As I sat by Aunt Val on Sunday listening to the choir singing Messiah, I thought of Uncle Buddy who I'm 100% sure is enthusiastically singing in the heavenly choir. I wondered what it must be like to be offering perfect praise to Jesus...to desire nothing else but to glorify and worship Him...and to know that eternity will not be long enough to mine the depths or scale the heights of His glory. Perhaps Handel was given a glimpse...
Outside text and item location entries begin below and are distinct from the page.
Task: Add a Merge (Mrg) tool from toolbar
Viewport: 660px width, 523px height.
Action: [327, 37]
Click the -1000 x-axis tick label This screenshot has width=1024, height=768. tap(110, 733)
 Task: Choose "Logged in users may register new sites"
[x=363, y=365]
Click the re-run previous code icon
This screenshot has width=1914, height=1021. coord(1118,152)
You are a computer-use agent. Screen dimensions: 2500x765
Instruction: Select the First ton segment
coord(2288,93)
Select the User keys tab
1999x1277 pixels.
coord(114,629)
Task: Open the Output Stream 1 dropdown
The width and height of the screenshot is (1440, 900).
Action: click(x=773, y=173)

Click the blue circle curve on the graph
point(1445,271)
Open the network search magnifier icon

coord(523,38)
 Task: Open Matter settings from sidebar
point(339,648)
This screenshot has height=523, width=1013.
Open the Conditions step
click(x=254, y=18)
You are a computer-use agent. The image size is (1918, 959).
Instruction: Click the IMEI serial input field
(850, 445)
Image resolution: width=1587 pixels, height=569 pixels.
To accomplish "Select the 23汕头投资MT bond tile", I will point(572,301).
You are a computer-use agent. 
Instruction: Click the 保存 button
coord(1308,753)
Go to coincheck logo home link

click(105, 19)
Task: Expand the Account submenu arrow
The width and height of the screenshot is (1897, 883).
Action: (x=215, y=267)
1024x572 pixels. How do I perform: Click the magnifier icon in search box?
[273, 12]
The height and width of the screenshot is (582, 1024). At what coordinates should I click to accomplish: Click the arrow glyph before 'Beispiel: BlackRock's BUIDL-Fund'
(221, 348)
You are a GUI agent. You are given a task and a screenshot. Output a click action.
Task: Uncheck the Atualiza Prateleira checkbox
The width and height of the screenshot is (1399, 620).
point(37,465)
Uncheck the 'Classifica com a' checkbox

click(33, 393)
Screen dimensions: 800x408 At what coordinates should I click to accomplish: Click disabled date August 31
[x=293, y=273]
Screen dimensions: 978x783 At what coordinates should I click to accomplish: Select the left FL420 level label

Thank you, Lindale United Methodist Church, for sharing your beautiful rendition of Messiah. Thank you, Handel for persevering those 24 days. Thank you, God, for creating within us the longing to worship You; and for sending Your Son, Jesus, the Messiah through whom You saved me, redeemed me and raised me to eternal life. "Blessing and glory and wisdom and thanksgiving and honor and power and might be to our God forever and ever! Amen!" (Revelation 7:12)
My super talented father singing the tenor solos in Sunday's Messiah performance.
What a blessing to hear him sing!
My brother, Trey, conducting the choir. My mom is playing the organ.
It's at times like this that the distance between Tennessee and Texas makes me a little heartsick...
but, oh so thankful to have been in the audience!!


Thank you sweetheart for this wonderful post, and thank you even more for starting a blog. I could sit and read your writing for hours. I always go away from your writing loving Christ more. I always go away loving you more! I look so forward to the next two weeks; off from work, together with family, and celebrating the One who not only was born, but lived a perfect life and died absorbing the wrath deserved for us. I love you!
ReplyDeleteHey Sugar ---MOMMA here....on Dad's computer. I don't have the "finding the blog" thing down yet, and he already has it handy, soooo......
ReplyDeleteLoved reading your impressions of "Messiah." My prayer over and over the whole time we were working on it was, "Lord, ALL for YOUR glory. ALL for YOU." Thank you for understanding in your sweet heart that that is truly what it is all about. One woman told me she followed along with the Scripture passages in her Bible. Love it!! Another said that "Messiah" was the most reverent thing we have done in our church. Love that too!! It was such a special joy to be worshipping God with Dad, Trey, and you.........and the added plus of Mike and Drew, DeLeith and Grant. Such generous blessing of our loving Father. Deserved?? Not by one hair. Appreciated?? With every fiber of my being. I love you!!